Aygestin does not protect you from sexually transmitted diseases — including HIV and AIDS. Using a condom is the only way to protect yourself from these diseases.
What are the possible side effects of Aygestin?
Stop using Aygestin and call your doctor at once if you have any of these serious side effects:
an allergic reaction (difficulty breathing; closing of your throat; swelling of your lips, tongue, or face; or hives);
abnormal vaginal bleeding;
late or missed menstrual period;
a partial or complete loss of vision, blurred vision, double vision, or a sudden onset of bulging eyes;
sudden and severe headache, pain behind your eyes, dizziness or fainting;
vomiting or jaundice (yellowing of the skin or eyes); or
sudden or severe pain in your lower stomach.

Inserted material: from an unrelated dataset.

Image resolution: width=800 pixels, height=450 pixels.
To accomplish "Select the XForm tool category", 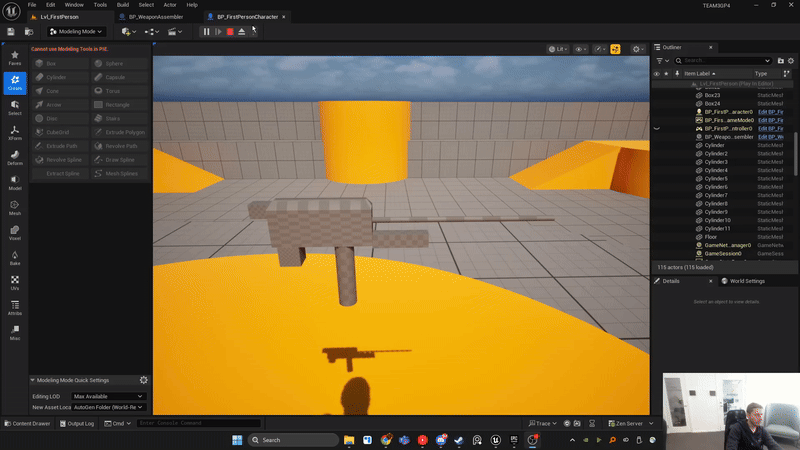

Other, less serious side effects may be more likely to occur. Continue to take Aygestin and talk to your doctor if you experience:
swollen or tender breasts;
sleep problems (insomnia);
depression, mood swings;
acne, freckles, or darkened skin areas;
increased hair growth;
weight gain or loss; or
changes in your menstrual cycle or vaginal discharge.
Side effects other than those listed here may also occur. Talk to your doctor about any side effect that seems unusual or that is especially bothersome.
What other drugs will affect Aygestin?
Before taking Aygestin, tell your doctor if you are taking any of the following medicines:
carbamazepine (Tegretol); or
a barbiturate such as amobarbital (Amytal), butabarbital (Butisol), mephobarbital (Mebaral), secobarbital (Seconal), or phenobarbital (Luminal, Solfoton).
If you are using any of these drugs, Aygestin may not work as well and you may get pregnant. You may need to use a second form of birth control if you are taking any of the medicines listed above.
There may be other drugs not listed that can affect Aygestin. Tell your doctor about all the prescription and over-the-counter medications you use. This includes vitamins, minerals, herbal products, and drugs prescribed by other doctors. Do not start using a new medication without telling your doctor.